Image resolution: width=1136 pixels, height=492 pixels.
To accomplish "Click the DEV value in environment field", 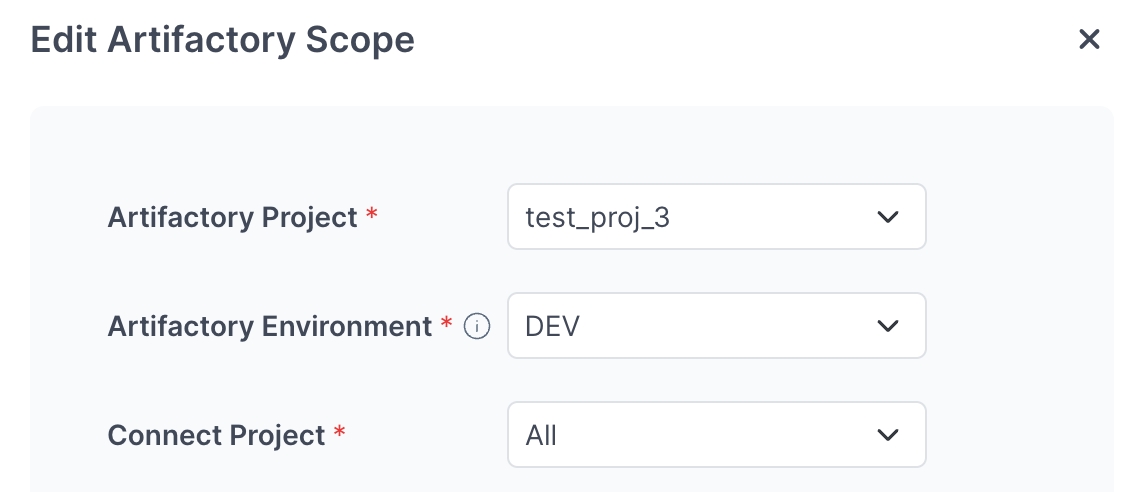I will click(x=552, y=326).
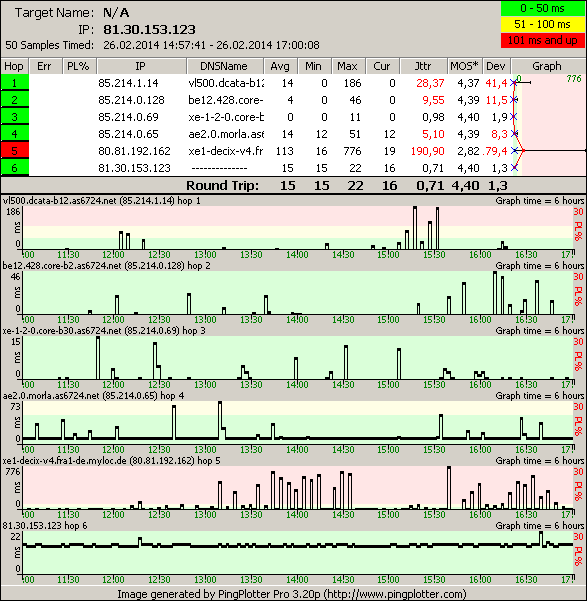Click the green hop 6 number cell

15,167
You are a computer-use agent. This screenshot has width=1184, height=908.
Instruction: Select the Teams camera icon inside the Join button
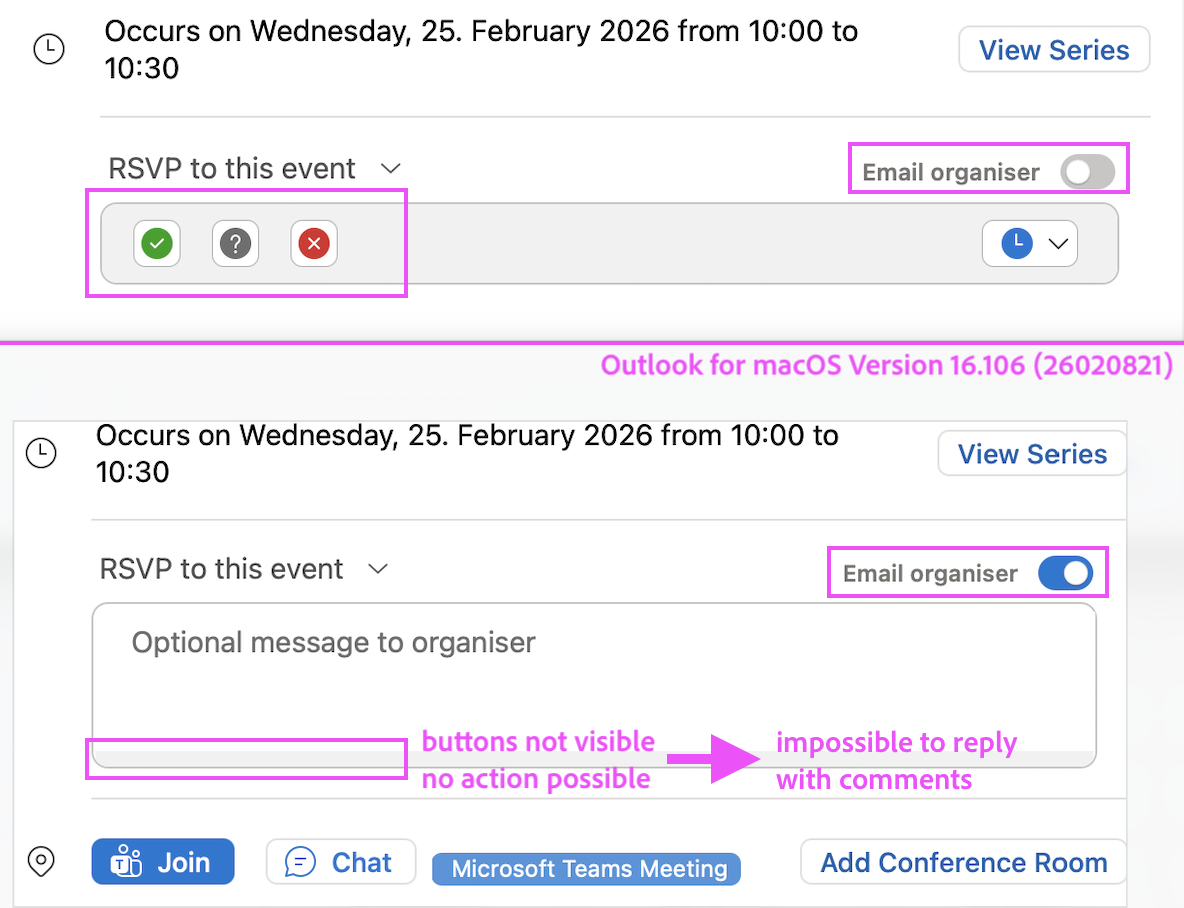click(125, 861)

__________________________________________________

Every line from the one holding "You are a computer-use" to the last line of the listing above, inclusive, must appear exactly as written, and no picture may appear.

Response:
You are a computer-use agent. This screenshot has width=1184, height=908.
Instruction: Select the Teams camera icon inside the Join button
click(125, 861)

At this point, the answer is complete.